▸ **GIVEN PASSAGE**
Friday, October 17, 2008

LOOONG overdue update

Hey everyone...sorry about the delay in posting. It has been a busy three weeks or so. I guess I should start off where I left off. Here we go.

I had a great birthday overall. I got packages from my aunts and my parents. That Saturday, I had some co-workers over for a apt warming/birthday evening. We had a great time eating in my apartment, then going out to a karaoke room! I then went out to a bar and had a couple Midori Sours, before heading back to the apartment for bed. Since then, a lot has happened.

Firstly, I have a flight home December 25 (yes, it's Christmas!), arriving in Boston at 7:40pm. I will be in MA, and the surrounding states, until January 3. As of now, I do not have set plans for the whole time I am there. I REALLY want to go skiing...and just spend time with my friends and family. I will be going down to NYC the weekend after Christmas, and I will be seeing the Celtics my last evening home! I can't wait! 68 DAYS AND COUNTING...WOOO!

Next, I finally have a routine going on at work. I arrive around an hour early each day to work, so I can get prepared for my classes (I have roughly 6-7 classes a day). I spend that hour writing a detailed lesson plan so I have an outline for what I will be doing in class, what I will be giving out for homework, and so my supervisor has an idea of what I've done. It really does help me a lot...and I am really getting used to this routine. I still really enjoy everyone's help they give me at work...it's a REALLY great work environment (so much better than my last few jobs!) and minus a few bumps along the way, I am officially on autopilot...with my eyes on Christmas break.

▸ **STUDY QUESTIONS**
A) Answer these questions about the blog post, marking each answer (i), (ii) or (iii):
(i) What drinks did the writer have at the bar after the karaoke room?
(ii) Until what date will the writer be in MA and the surrounding states?
(iii) Roughly how many classes does the writer have each day?
B) Copy word for word the part of the blog post starting at "Hey everyone...sorry about" and ending at "lot has happened.".

Stored items

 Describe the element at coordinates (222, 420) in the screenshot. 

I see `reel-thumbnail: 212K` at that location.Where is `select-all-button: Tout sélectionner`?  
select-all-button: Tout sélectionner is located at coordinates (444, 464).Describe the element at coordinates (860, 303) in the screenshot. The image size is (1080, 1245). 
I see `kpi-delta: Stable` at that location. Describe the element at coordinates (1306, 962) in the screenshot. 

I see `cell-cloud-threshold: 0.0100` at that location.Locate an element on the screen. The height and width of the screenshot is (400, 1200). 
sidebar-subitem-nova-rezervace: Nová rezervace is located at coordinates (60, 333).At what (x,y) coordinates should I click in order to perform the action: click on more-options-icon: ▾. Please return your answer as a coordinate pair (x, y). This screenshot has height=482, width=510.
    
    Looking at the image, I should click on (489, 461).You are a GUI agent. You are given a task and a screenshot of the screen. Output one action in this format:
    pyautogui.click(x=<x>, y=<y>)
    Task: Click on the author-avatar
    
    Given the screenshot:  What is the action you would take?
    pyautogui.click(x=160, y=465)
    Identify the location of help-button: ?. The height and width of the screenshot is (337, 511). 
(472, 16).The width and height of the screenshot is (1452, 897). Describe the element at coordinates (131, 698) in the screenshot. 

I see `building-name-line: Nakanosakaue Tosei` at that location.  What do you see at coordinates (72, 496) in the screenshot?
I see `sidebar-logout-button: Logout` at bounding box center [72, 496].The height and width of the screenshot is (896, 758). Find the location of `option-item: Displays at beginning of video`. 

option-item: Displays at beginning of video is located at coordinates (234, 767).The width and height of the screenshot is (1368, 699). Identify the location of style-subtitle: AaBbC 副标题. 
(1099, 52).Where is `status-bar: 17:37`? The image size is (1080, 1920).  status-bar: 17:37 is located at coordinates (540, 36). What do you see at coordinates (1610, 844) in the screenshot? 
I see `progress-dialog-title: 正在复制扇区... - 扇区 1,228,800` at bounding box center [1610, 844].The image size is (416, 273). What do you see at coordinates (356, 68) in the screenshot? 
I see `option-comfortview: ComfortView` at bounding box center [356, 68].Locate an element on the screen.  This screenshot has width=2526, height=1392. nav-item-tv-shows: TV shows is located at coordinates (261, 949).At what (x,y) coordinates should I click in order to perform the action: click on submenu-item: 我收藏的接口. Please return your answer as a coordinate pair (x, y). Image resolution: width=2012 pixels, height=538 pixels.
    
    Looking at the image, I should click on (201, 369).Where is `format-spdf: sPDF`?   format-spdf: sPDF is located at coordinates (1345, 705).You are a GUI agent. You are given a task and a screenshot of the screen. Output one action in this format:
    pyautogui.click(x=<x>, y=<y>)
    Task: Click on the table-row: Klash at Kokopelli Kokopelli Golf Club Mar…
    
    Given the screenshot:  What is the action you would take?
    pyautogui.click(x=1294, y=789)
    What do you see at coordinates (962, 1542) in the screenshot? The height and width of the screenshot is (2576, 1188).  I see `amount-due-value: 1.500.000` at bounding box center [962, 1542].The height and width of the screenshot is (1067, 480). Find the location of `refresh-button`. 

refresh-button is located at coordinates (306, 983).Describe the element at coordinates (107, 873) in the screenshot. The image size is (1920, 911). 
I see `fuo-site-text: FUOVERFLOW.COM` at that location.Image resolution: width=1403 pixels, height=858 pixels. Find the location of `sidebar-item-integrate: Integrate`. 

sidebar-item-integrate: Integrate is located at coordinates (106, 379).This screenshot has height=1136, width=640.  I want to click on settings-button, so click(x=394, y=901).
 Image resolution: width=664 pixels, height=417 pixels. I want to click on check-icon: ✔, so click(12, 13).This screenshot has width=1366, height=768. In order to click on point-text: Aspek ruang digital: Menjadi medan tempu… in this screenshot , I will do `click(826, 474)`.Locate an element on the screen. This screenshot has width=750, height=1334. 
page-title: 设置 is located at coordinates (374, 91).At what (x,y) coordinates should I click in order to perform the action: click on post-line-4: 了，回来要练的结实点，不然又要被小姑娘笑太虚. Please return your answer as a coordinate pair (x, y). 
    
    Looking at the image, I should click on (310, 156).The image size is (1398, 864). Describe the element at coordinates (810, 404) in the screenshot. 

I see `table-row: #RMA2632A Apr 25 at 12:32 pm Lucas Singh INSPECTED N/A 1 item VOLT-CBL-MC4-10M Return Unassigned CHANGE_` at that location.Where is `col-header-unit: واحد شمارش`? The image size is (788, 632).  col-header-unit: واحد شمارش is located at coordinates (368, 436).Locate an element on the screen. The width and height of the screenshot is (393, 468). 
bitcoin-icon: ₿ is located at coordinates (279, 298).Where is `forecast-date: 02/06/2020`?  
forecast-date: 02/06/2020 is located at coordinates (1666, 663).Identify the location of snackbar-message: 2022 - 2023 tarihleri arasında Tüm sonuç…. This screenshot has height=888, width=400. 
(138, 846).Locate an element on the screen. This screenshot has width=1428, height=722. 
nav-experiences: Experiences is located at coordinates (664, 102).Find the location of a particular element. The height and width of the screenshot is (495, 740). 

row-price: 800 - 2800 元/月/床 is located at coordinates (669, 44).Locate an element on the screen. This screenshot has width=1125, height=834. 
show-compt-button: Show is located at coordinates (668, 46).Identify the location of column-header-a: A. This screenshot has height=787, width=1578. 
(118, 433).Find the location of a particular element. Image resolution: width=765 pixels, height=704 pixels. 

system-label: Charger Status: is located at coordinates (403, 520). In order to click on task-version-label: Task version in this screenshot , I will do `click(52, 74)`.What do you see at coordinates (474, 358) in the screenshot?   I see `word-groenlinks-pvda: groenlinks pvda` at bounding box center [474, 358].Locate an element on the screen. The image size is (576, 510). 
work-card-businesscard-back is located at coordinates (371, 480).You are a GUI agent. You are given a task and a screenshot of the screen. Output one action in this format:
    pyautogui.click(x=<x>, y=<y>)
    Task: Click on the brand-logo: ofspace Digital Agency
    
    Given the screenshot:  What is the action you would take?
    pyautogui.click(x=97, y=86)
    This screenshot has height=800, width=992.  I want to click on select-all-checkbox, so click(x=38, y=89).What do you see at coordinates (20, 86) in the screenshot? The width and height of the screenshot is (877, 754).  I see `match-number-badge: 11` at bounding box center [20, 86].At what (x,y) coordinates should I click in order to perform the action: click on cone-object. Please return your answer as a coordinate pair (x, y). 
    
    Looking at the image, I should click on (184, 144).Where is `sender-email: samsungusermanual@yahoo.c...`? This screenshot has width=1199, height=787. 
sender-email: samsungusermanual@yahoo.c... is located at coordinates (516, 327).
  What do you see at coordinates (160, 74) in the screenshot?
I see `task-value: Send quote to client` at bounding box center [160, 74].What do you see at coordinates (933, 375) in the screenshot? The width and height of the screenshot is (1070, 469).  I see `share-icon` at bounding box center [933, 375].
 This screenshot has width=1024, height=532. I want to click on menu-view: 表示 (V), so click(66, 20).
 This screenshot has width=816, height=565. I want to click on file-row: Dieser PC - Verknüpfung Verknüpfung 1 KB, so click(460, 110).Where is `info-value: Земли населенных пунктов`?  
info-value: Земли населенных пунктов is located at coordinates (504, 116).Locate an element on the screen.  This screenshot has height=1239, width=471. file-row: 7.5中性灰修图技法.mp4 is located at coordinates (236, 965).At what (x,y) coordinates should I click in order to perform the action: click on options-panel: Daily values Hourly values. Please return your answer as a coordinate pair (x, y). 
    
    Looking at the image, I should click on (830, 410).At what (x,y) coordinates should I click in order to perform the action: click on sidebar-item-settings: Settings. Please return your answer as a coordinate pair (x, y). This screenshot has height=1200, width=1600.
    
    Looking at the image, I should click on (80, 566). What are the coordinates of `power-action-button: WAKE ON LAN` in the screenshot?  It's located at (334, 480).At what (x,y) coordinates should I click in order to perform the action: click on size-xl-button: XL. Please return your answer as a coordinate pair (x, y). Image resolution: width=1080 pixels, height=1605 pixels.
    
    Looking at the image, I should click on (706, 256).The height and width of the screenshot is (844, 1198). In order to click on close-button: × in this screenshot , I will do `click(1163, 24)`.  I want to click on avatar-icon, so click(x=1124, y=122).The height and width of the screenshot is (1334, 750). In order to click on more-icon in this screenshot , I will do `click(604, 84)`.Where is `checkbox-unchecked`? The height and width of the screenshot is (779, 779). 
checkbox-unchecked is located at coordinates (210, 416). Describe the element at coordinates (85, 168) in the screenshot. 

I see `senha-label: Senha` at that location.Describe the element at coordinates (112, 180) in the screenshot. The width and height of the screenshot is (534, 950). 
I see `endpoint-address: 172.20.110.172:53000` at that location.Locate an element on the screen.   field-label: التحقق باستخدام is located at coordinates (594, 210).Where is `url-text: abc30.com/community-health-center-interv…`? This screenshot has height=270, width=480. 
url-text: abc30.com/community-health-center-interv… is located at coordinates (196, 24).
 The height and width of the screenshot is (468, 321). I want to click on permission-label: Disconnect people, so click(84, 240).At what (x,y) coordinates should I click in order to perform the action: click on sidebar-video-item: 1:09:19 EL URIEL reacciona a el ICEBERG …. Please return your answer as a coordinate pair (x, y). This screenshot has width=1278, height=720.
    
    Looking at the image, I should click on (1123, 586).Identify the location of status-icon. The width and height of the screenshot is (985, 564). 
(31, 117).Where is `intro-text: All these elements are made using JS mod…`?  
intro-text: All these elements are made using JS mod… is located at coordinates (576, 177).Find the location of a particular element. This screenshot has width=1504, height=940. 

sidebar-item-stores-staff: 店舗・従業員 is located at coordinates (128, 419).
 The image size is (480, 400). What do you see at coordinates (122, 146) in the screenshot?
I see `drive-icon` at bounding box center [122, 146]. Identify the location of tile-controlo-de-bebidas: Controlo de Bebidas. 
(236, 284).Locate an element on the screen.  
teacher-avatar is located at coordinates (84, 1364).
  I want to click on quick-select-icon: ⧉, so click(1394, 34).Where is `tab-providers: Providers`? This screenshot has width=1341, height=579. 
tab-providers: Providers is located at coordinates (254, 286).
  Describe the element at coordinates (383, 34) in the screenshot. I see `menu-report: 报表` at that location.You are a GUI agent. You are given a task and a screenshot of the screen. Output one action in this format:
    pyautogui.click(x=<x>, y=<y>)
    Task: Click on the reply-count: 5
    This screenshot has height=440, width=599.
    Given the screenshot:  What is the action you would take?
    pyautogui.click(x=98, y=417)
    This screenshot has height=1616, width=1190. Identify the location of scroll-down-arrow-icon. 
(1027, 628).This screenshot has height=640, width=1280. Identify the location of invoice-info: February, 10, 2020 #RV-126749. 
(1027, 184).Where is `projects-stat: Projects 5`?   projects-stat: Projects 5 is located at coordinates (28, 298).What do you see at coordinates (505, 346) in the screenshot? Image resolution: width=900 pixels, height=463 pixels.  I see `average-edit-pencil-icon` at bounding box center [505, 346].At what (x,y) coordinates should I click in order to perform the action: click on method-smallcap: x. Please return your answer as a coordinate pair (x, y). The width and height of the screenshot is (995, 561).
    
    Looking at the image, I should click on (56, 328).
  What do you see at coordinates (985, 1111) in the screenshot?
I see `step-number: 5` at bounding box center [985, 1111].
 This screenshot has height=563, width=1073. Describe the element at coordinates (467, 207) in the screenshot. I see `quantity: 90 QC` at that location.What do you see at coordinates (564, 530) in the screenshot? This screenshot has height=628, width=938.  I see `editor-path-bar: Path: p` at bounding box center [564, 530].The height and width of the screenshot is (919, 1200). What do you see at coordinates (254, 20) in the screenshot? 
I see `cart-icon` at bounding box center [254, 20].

▸ **ANSWERS FOR THE EXERCISE**
A)
(i) A couple of Midori Sours
(ii) January 3
(iii) Roughly 6-7

B)
Hey everyone...sorry about the delay in posting. It has been a busy three weeks or so. I guess I should start off where I left off. Here we go.

I had a great birthday overall. I got packages from my aunts and my parents. That Saturday, I had some co-workers over for a apt warming/birthday evening. We had a great time eating in my apartment, then going out to a karaoke room! I then went out to a bar and had a couple Midori Sours, before heading back to the apartment for bed. Since then, a lot has happened.